Because Elon Musk apparently did not create enough controversy for his liking this week, the tech billionaire also made a virtual appearance on Saturday at a rally for the extremist, right-wing, anti-immigrant Alternative for Germany party ahead of the country’s snap elections next month.
Musk told the crowd that he considers the party to be the “best hope” for Germany. The rally reportedly consisted of about 4,500 people, including the party leader, Alice Weidel, in the city of Halle.
“It’s okay to be proud to be German,” Musk said. “This is a very important principle. It’s okay, it’s good to be proud of German culture, German values, and not to lose that in some sort of multiculturalism that dilutes everything.”
He also said that the country needed to “move on” from “past guilt,” interpreted by many as referring to the Holocaust. “Children should not be guilty of the sins of their parents, let alone their great-grandparents,” Musk said. Confusingly, Musk—a South African tech billionaire—also lamented “too much control from, sort of, global elite” in German affairs, adding, “There should be more determination by individual countries.”
In addition to those hypocrisies, Musk also peddled at least one straight-up falsehood: He claimed Germany is “an ancient nation, [that] goes back thousands of years”—but the German Empire was founded in 1871.
Elon Musk‘s great speech at our party convention! Make America & Germany great again! 🇺🇸🇩🇪 pic.twitter.com/XHtMIBfOYh
— Alice Weidel (@Alice_Weidel) January 26, 2025
He concluded by claiming “the future of civilization could hang on this election,” before leaving the cheering crowd with the three words Trump yelled after the assassination attempt in Butler, Pennsylvania: “Fight, fight, fight!”

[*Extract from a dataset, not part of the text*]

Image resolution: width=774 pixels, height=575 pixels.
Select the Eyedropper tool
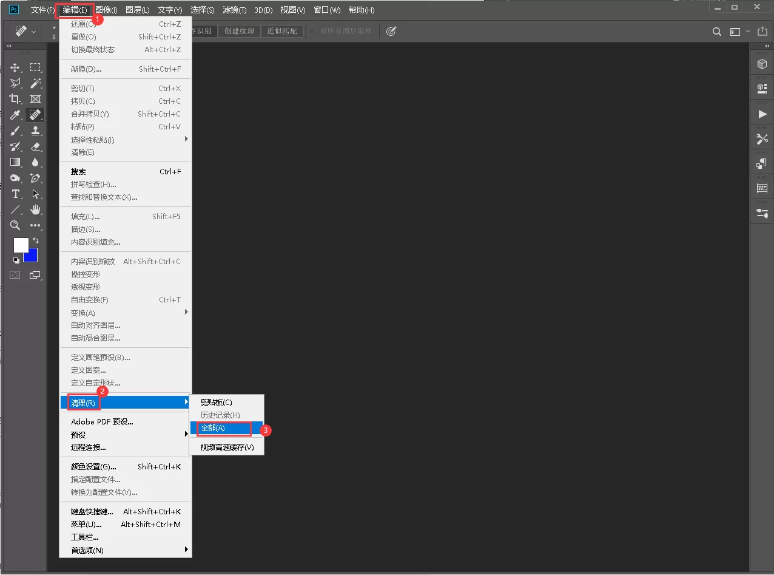click(15, 115)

Unsurprisingly, Musk’s latest comments led to widespread condemnation. Dani Dayan, chairman of Yad Vashem, Israel’s memorial to the victims of the Holocaust, said in a post on X: “Contrary to @elonmusk advice, the remembrance and acknowledgement of the dark past of the country and its people should be central in shaping the German society. Failing to do so is an insult to the victims of Nazism and a clear danger to the democratic future of Germany.” Donald Tusk, the prime minister of Poland, said: “The words we heard from the main actors of the AfD rally about “Great Germany” and “the need to forget German guilt for Nazi crimes” sounded all too familiar and ominous. Especially only hours before the anniversary of the liberation of Auschwitz,” referring to the 80th anniversary, which falls on Monday.
On CNN’s State of the Union on Sunday, Sen. Lindsey Graham (R-S.C.) told host Dana Bash, “What he said does bother me,” also referencing the upcoming anniversary of the Auschwitz liberation. “I’m worried that 80 years on, we’re rewriting history here,” Graham added. “I want every German child, every American child, to know what happened and that it’s true, not a lie, and we never do it again.”
“What he says does bother me… I’m worried that 80 years on, that we’re rewriting history here.”@LindseyGrahamSC reacts to Elon Musk telling a right-wing political party in Germany that there’s “too much of a focus on past guilt and we need to move beyond that.” pic.twitter.com/E9qjL9YOTV
— State of the Union (@CNNSOTU) January 26, 2025
As my colleague Alex Nguyen has written, AfD is controversial even among Europe’s nationalists:
In May, France’s far-right party led by Marine Le Pen split from the AfD in its European Parliament coalition after the German party’s top candidate, Maximilian Krah, said that a person was “not automatically a criminal” just because they had been a member of the SS, Adolph Hitler’s paramilitary organization.
The party is also, like Trump, a fan of mass deportations of immigrants, which they term “remigration,” as my colleague Isabela Dias wrote about last year. (Weidel also used the word at the rally on Saturday.) As Mother Jones contributor Josh Axelrod, a Berlin-based reporter, wrote for us last month:
The AfD’s central pledge is to counteract the so-called Great Replacement, a conspiracy theory that claims white Europeans or Americans are the victims of a plot by nonwhite immigrants to “replace” them and poison their societies. It was the inspiration for shooters to take up arms and target Muslim victims in Christchurch, Jews in Pittsburgh, Black people in Buffalo, and gay people in Bratislava.
“It’s the thing that brings together the far-right in multiple countries,” Heidi Beirich, co-founder of the nonprofit Global Project Against Hate and Extremism, told Mother Jones.
Musk’s virtual appearance at the Saturday rally is just his latest show of support for the party, which has also included publishing an op-ed in support of them in one of Germany’s biggest newspapers last month, as I wrote then. He also interviewed Weidel, the party leader, on X earlier this month.
The party is still polling in second place, at 20 percent. But the resistance to their rise is also strong: The Associated Press reported that tens of thousands of Germans protested the AfD in Berlin and other cities on Saturday.